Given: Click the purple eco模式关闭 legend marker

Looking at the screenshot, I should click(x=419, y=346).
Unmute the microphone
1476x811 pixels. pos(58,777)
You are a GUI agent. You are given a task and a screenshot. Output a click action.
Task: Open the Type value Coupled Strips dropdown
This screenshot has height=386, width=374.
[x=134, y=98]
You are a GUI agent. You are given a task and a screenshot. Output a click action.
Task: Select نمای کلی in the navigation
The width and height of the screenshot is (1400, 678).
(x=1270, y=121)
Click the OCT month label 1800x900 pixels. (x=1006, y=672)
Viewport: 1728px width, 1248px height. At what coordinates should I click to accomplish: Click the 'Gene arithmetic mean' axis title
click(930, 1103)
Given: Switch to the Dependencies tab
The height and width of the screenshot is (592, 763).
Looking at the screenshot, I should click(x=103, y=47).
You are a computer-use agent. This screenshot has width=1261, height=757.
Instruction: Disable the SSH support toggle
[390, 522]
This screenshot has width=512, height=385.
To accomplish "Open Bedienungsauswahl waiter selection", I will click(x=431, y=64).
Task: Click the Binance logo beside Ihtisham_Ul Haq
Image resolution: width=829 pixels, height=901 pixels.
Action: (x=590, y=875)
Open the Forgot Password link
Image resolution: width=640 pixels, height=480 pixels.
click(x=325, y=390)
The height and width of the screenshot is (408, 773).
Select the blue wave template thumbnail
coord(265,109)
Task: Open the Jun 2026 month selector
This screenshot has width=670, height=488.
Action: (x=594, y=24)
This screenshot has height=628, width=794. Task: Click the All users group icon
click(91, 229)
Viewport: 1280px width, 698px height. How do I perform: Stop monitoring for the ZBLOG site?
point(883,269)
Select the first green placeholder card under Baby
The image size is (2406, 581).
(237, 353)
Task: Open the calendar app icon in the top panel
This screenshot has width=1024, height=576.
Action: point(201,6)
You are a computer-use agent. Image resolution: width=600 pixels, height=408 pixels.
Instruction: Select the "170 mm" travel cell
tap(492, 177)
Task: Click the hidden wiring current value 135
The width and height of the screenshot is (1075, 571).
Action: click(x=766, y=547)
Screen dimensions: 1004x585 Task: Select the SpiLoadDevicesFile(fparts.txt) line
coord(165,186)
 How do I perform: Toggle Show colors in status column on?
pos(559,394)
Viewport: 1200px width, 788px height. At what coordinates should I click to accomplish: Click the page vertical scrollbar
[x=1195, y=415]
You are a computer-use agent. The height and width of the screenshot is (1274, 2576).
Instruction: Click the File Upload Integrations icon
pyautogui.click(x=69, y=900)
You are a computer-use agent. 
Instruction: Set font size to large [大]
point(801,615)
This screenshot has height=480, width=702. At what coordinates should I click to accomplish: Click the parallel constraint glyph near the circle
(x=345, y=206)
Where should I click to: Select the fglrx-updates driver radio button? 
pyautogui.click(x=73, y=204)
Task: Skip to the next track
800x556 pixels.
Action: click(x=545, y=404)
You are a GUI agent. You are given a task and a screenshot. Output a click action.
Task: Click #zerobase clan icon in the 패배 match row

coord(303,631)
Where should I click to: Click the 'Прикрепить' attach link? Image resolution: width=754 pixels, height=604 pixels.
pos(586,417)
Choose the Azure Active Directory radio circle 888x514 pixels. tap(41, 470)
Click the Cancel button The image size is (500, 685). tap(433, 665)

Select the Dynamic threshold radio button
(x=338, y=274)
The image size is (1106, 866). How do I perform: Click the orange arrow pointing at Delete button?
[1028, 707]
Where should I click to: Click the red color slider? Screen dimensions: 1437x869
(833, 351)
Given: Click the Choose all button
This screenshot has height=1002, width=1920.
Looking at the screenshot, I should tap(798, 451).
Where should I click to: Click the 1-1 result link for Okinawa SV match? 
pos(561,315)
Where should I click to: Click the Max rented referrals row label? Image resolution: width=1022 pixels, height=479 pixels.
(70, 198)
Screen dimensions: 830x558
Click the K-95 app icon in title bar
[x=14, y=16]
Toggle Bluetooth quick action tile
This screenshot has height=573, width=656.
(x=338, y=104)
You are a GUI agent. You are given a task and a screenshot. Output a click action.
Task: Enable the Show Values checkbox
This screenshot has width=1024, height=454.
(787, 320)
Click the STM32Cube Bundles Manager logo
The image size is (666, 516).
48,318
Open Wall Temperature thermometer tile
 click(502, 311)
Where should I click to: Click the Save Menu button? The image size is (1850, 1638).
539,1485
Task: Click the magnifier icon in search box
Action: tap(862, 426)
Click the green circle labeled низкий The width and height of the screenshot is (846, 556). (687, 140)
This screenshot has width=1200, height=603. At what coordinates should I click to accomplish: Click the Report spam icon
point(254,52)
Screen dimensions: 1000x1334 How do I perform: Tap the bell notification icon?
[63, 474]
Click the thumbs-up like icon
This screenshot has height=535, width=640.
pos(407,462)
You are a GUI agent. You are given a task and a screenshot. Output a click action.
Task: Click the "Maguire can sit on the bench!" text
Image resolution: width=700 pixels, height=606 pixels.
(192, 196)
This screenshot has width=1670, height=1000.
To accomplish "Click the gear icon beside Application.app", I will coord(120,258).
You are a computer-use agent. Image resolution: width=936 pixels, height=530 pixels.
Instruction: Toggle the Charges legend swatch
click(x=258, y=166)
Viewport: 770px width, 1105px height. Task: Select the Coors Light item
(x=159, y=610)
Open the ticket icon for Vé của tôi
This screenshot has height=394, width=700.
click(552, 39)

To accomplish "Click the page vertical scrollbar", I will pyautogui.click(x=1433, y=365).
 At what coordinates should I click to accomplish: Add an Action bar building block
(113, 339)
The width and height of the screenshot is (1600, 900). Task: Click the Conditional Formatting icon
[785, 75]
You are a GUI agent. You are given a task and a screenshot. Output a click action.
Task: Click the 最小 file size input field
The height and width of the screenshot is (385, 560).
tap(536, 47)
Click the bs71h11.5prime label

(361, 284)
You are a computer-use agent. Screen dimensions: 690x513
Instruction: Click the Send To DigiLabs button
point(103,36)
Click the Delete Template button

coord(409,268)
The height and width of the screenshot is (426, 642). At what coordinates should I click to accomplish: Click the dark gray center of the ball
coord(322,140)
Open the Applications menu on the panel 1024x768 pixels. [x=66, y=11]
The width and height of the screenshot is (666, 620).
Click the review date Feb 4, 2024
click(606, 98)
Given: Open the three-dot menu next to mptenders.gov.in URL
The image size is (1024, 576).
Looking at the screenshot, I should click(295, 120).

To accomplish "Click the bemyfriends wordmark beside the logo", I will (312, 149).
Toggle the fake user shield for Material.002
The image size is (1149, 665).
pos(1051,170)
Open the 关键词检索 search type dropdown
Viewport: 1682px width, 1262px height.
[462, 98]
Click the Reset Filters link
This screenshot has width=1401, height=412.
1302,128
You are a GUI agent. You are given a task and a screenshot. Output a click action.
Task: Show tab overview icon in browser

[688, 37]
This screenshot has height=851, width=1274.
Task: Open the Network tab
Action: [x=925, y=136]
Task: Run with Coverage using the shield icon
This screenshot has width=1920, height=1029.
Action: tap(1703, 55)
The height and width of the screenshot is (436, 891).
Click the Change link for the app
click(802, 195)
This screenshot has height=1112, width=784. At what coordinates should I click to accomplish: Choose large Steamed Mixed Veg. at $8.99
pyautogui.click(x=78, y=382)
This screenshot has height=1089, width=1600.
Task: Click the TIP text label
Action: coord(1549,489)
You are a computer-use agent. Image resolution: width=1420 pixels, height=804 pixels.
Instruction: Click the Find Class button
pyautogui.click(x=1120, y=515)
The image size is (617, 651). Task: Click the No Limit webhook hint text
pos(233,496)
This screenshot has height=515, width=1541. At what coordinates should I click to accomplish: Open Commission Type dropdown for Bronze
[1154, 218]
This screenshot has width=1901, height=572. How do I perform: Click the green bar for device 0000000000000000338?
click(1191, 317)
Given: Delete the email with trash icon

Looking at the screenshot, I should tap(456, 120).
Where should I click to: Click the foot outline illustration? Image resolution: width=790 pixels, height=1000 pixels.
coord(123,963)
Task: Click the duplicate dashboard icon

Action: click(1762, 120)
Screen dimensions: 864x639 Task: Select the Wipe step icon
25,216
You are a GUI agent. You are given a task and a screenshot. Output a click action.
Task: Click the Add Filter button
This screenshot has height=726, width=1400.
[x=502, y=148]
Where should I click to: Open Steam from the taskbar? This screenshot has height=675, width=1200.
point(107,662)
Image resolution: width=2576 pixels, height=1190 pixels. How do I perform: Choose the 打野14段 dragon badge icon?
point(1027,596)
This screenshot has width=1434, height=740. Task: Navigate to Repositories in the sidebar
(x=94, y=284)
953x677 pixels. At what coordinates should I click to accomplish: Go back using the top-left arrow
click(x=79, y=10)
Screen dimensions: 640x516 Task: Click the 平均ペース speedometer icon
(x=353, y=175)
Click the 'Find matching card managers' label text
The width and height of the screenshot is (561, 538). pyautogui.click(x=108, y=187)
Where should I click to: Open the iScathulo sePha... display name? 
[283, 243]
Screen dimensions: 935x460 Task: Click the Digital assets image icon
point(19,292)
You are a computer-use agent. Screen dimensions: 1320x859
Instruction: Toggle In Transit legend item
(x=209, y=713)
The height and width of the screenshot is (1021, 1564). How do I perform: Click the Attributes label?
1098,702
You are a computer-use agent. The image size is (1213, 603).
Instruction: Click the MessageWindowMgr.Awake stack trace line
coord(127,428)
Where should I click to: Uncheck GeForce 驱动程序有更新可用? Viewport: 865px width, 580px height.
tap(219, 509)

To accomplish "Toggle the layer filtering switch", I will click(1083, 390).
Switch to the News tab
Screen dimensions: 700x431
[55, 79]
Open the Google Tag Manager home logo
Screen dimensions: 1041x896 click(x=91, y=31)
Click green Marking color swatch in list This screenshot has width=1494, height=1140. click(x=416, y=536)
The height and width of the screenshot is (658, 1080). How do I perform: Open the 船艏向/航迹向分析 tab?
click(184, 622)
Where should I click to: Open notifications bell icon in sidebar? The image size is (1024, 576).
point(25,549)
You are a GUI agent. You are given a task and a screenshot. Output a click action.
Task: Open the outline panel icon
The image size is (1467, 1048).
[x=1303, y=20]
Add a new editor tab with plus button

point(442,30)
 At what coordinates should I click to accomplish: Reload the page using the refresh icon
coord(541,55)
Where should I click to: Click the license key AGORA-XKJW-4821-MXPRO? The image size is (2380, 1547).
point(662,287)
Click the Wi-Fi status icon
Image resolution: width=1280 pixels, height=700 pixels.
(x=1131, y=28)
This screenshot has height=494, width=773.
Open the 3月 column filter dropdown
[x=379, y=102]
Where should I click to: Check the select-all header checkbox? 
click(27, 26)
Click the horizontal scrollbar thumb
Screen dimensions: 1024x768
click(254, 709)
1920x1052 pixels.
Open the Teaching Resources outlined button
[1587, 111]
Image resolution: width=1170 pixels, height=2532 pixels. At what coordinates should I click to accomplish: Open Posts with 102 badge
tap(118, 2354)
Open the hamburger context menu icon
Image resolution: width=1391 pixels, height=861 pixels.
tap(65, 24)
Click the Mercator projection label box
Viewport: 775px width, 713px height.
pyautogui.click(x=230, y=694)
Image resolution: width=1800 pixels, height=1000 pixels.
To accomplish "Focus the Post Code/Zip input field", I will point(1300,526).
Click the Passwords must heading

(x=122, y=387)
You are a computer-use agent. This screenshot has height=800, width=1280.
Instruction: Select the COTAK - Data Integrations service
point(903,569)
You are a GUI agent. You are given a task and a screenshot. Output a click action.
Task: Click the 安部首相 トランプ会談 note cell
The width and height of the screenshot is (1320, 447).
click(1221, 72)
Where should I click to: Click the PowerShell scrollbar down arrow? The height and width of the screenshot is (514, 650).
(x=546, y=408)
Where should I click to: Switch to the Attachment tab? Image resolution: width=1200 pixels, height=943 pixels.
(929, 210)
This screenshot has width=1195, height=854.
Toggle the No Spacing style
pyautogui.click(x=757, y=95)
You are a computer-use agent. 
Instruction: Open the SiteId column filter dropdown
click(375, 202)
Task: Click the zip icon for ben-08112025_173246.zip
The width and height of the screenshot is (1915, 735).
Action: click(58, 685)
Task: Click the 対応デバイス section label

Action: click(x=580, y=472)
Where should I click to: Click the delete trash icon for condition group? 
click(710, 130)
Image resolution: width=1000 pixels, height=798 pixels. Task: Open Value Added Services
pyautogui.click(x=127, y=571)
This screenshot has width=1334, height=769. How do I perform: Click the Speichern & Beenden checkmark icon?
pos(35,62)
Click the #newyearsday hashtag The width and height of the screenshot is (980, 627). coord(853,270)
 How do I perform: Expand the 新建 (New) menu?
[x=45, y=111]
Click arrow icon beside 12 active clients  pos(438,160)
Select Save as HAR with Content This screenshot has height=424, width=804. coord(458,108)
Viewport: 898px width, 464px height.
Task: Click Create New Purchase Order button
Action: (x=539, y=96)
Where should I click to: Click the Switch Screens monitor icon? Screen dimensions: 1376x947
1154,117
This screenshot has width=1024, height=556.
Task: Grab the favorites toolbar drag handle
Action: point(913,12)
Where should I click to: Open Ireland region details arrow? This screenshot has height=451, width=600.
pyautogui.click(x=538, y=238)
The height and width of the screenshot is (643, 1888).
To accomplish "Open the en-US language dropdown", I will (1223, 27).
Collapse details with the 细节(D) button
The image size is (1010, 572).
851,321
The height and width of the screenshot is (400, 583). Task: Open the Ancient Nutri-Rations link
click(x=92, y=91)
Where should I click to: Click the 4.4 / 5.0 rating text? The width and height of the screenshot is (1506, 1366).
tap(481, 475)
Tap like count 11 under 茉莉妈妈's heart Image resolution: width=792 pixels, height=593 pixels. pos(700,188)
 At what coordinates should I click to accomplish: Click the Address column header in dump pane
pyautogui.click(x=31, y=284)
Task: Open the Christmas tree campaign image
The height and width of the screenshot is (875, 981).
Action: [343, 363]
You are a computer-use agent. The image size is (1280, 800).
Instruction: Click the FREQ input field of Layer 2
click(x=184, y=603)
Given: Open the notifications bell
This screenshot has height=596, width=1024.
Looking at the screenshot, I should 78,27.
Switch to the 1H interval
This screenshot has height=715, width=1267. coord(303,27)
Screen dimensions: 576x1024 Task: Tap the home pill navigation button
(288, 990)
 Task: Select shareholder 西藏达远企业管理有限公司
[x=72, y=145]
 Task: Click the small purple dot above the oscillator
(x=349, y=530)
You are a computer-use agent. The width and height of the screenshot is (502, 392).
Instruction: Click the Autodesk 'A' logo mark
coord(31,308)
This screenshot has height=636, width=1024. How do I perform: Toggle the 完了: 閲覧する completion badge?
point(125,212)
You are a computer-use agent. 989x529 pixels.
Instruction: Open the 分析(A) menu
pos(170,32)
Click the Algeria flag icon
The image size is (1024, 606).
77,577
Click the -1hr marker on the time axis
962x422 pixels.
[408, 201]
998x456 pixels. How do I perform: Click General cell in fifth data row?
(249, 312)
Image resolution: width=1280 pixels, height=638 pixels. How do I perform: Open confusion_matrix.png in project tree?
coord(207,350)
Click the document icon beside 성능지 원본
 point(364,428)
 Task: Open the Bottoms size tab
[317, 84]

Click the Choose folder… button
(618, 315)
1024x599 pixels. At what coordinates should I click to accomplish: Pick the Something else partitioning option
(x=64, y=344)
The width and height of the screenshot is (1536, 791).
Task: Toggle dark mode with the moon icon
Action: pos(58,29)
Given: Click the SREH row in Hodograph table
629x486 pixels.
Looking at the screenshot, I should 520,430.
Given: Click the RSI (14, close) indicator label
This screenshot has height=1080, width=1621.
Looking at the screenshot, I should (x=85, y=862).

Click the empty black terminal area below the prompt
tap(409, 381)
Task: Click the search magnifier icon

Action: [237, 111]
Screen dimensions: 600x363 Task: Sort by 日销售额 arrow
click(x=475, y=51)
* * * * *
WORK INSTRUCTIONS: Nothing should appear in the answer except the lines above from the line with "Where should I click to: Click the PowerShell" through the line with "Task: Click the zip", both included, written out exactly.

YOUR RESPONSE:
Where should I click to: Click the PowerShell scrollbar down arrow? The height and width of the screenshot is (514, 650).
(x=546, y=408)
Where should I click to: Switch to the Attachment tab? Image resolution: width=1200 pixels, height=943 pixels.
(929, 210)
This screenshot has width=1195, height=854.
Toggle the No Spacing style
pyautogui.click(x=757, y=95)
You are a computer-use agent. 
Instruction: Open the SiteId column filter dropdown
click(375, 202)
Task: Click the zip icon for ben-08112025_173246.zip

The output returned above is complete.